--- start of PROVIDED PASSAGE ---

Eastern Oregon Ranchers Convicted of Arson Resentenced to Five Years in Prison
For Immediate Release
U.S. Attorney's Office, District of Oregon
EUGENE, Ore. – Dwight Lincoln Hammond, Jr., 73, and his son, Steven Dwight Hammond, 46, both residents of Diamond, Oregon in Harney County, were sentenced to five years in prison by Chief U.S. District Judge Ann Aiken for arsons they committed on federal lands.
A jury sitting in Pendleton, Oregon found the Hammonds guilty of the arsons after a two-week trial in June 2012. The trial involved allegations that the Hammonds, owners of Hammond Ranches, Inc., ignited a series of fires on lands managed by the U.S. Bureau of Land Management (BLM), on which the Hammonds had grazing rights leased to them for their cattle operation.
The jury convicted both of the Hammonds of using fire to destroy federal property for a 2001 arson known as the Hardie-Hammond Fire, located in the Steens Mountain Cooperative Management and Protection Area. Witnesses at trial, including a relative of the Hammonds, testified the arson occurred shortly after Steven Hammond and his hunting party illegally slaughtered several deer on BLM property. Jurors were told that Steven Hammond handed out “Strike Anywhere” matches with instructions that they be lit and dropped on the ground because they were going to “light up the whole country on fire.” One witness testified that he barely escaped the eight to ten foot high flames caused by the arson. The fire consumed 139 acres of public land and destroyed all evidence of the game violations. After committing the arson, Steven Hammond called the BLM office in Burns, Oregon and claimed the fire was started on Hammond property to burn off invasive species and had inadvertently burned onto public lands. Dwight and Steven Hammond told one of their relatives to keep his mouth shut and that nobody needed to know about the fire.

--- end of PROVIDED PASSAGE ---

— AIM —
According to the press release on the Hammond arson case, how many acres of public land did the 2001 Hardie-Hammond Fire consume? The listing after this point is unrelated to the press release.

--- start of GIVEN MATERIAL ---

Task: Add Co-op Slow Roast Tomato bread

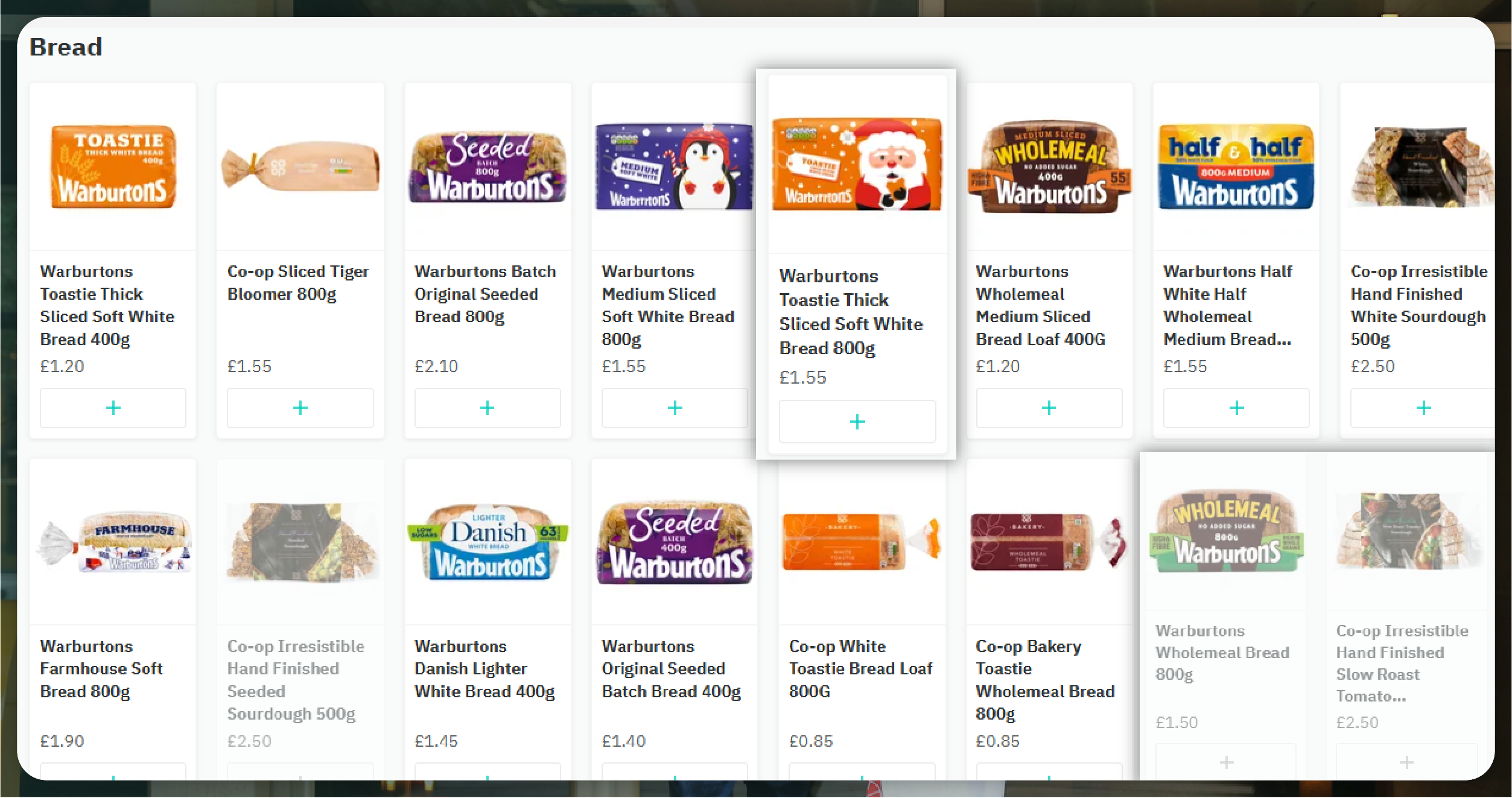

--- end of GIVEN MATERIAL ---

— CORRECT RESPONSE —
139 acres.